The bill would have new people applying Temporary Assistance For Needy Families or TANF fill out a survey and, if the survey finds them a high risk for drug use, require that person to take a drug test.

If they fail, the state would pay for drug treatment before pulling the cash support if the person fails again.
House Public Health Committee chairman Sam Mims of McComb says the treatment portion of the bill proves it is about helping poor people improve their lives.


"So ladies and gentlemen, it is not about kicking thousands and thousands of people off TANF. It is about helping these people become better moms and dad and community members. So if we can get them treatment, get them off drugs and help them raise their families better they are going to be productive citizens," Mim said.


Of the roughly 20-thousand TAFN recipients in Mississippi....which is federally funded cash support for the poor....around 5-thousand are adults. A family of three can make no more than 55-hundred dollars a year to receive the benefit which tops out at 170-dollars a month. For four house, Democrats attacked the bill as expensive, unnecessary, and potentially damaging to the children of TAFN recipients.

"This legislation is narrow-minded. Self defeating. Hostile and quite frankly worthless."

"There is no evidence that TANF recipients are involved with drugs.
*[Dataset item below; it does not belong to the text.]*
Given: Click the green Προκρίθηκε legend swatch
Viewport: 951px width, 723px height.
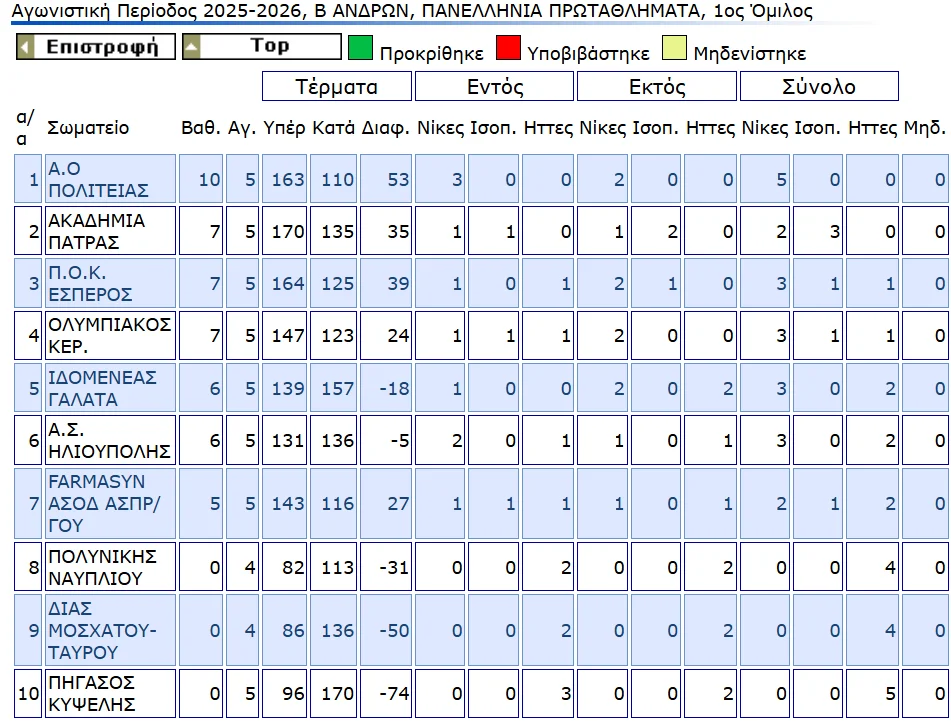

So why are we trying to fix something that is not there?"

That was representatives Steve Holland of Plantersville and Willie Perkins of Greenwood.

In the end, the bill passed 74-46 an outcome the committee chair says shows bi-partisan support for the measure.

Governor Phil Bryant also issued a statement saying the bill will help Mississippians escape what he calls a 'dependency lifestyle'.

The bill now moves to the senate for more work.